▸ **What is being asked**
Apart from any images, the entries are to be output exactly.
<<<<
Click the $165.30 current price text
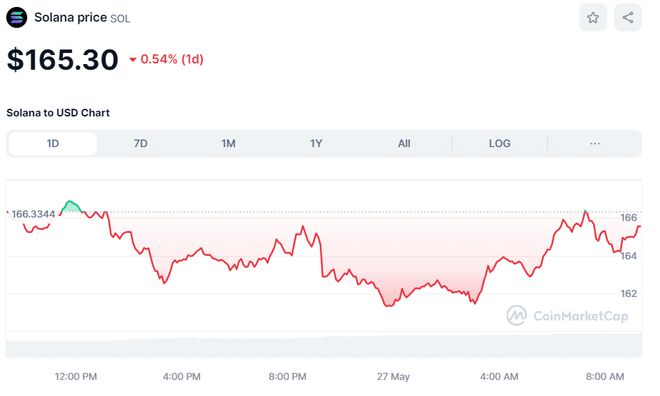The height and width of the screenshot is (396, 660). pos(63,59)
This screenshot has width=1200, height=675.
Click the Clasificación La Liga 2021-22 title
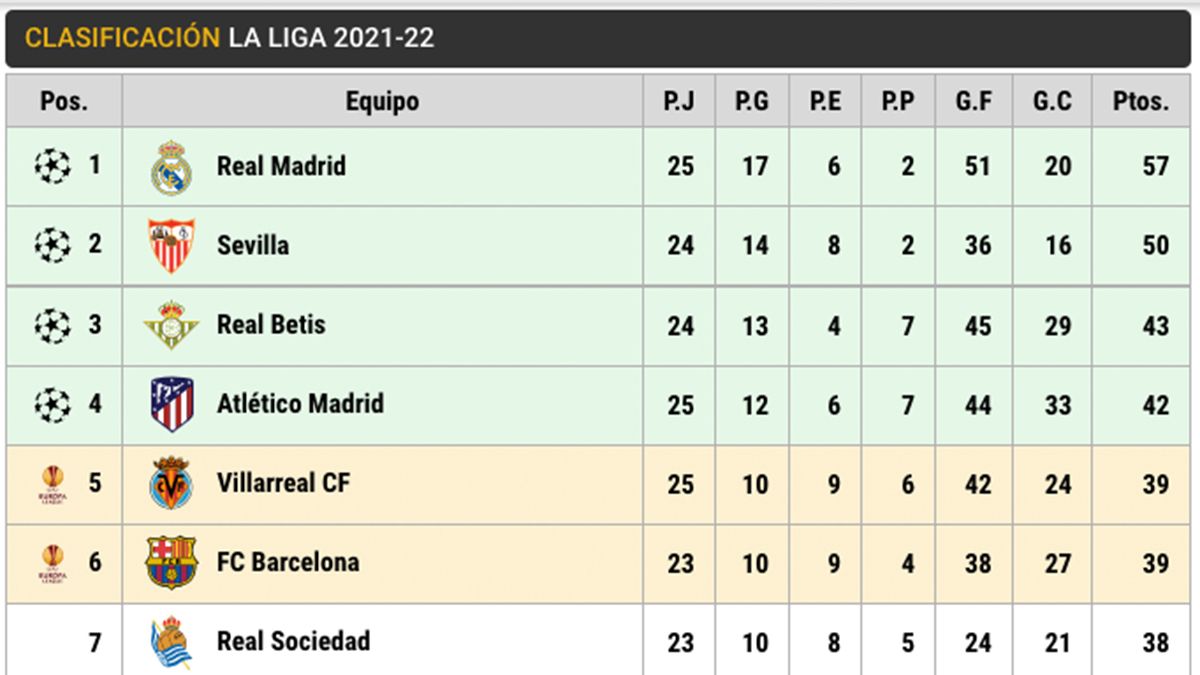(x=229, y=38)
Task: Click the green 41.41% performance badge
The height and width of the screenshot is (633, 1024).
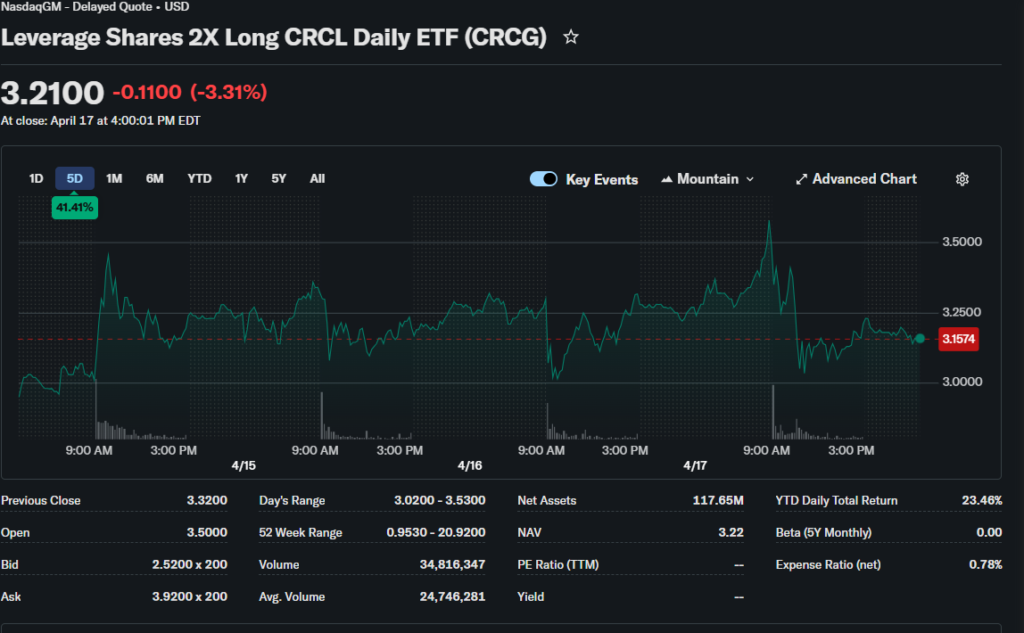Action: (75, 207)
>>>>
▸ **Exercise solution**
Click the $165.30 current price text
The height and width of the screenshot is (396, 660). pos(63,59)
This screenshot has width=1200, height=675.
Click the Clasificación La Liga 2021-22 title
(x=229, y=38)
Task: Click the green 41.41% performance badge
The height and width of the screenshot is (633, 1024).
Action: (75, 207)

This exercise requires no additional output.